If you’re trying to win over your audience in any form of writing, you need to be as precise and convincing as possible. Fortunately, the English language has a huge range of words that convey meaning and elicit a strong response from the reader. But many people pack their dictionary away after grade school and resort to using the same old words day after day. We’ve compiled a list of the 5 words or phrases to avoid in your writing, and suggestions for alternatives. With these suggestions, you’ll be more convincing, persuasive, and passionate than ever before.
These two words are pinnacles of our daily speech and writing. We are comfortable using them to describe everything from how our food tastes to our experience at an amusement park.
- The chicken was really bad.
- The roller coaster was very scary.
- Our substitute teacher was really nice.
When we use very/really in descriptions, we ignore all of the amazing adjectives we have at our disposal. Why should we say really bad when we could say horrendous? Why say very scary when we could say terrifying? If you want to have a strong argument you need to be as specific as possible. Use colorful, vivid descriptions to make your argument stand out!

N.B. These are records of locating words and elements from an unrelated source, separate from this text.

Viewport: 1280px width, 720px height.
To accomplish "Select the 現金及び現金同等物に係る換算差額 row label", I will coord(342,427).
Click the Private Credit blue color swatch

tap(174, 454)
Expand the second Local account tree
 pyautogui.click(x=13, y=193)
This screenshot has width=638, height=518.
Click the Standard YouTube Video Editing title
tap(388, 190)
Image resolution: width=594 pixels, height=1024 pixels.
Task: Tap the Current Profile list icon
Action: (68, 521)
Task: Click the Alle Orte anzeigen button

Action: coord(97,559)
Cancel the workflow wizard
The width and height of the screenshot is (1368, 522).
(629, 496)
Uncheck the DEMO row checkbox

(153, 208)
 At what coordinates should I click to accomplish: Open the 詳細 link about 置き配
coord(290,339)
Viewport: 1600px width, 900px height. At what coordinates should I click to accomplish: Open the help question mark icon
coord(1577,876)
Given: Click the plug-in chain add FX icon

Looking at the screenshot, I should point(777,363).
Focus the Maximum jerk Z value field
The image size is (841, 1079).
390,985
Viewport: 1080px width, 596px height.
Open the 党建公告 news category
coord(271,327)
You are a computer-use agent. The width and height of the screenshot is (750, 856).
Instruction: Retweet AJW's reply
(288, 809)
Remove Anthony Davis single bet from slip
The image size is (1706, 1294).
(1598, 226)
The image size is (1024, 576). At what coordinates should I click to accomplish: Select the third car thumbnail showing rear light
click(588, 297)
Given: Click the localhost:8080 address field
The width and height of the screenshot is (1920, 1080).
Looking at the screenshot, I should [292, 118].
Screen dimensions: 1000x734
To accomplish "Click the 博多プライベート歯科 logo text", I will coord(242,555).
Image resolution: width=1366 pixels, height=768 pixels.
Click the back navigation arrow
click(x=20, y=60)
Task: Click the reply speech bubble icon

I think… I believe… In my opinion…
We’ve all been there. You’re tasked with writing a persuasive essay or argument and to kick things off you start with I think… You then carry on this style throughout your writing by starting each additional paragraph with another version of the same thing.
- I think everyone should travel internationally at some point in their lives.
- In my opinion, the United States needs more green energy initiatives.
- I believe that everyone should have equal access to education.
The thing is, if you are writing a persuasive essay or argument, then we already know that the contents are what you think, what you believe, and your opinion. You don’t need to emphasize this throughout the page because it is simply a waste of words! Omit these phrases from your writing and see how much stronger your argument becomes.
The verb “to be”
If you consider how you learned the verb “to be” in school then you know it includes am, is, are, was, were, be, being, been. These words are definitely a staple of our speech and writing, but they aren’t always the best use of our word allowance. When it comes to being descriptive, these words lack the information that adds insight and appeal.
- We were at the bus stop.
- The cave is dangerous during high tide.
Consider how you might structure these sentences with a stronger verb, or a verb/adverb combination.
- We waited impatiently at the bus stop.
- The cave becomes a dangerous trap for explorers at high tide.
With an enormous range of verbs at your disposal, consider with each sentence if you can replace the verb to be with a more descriptive option.
Not the worst offenders but definitely worth mentioning, always and never are not the best choice for your argument. If you always use these words, then people will never believe that you are being sincere.
There are myriads of other options that can get the point across without the potential to catch you in a lie. Does it always rain in Portland? Are you never tired of eating pizza?
Next time, consider these:
- All the time
- Not often
- Almost never
Similar to the pair before them, all/every creates problems for your argument over time. In writing a persuasive essay, you want to use specific words that support your claim. The issue with all/every is that they are unspecific, or they lead the reader to believe that you are making blanket statements.
- Every seat in the stadium was taken.
- All of the children sat and listened.
First, consider if your sentence is true. If it is, consider a way to omit all/every.
- The game was sold out.
- Ten children sat silently and listened to the teacher.
Omit these words from your next argument or persuasive essay, and prepare for a stronger message and a better response from your audience!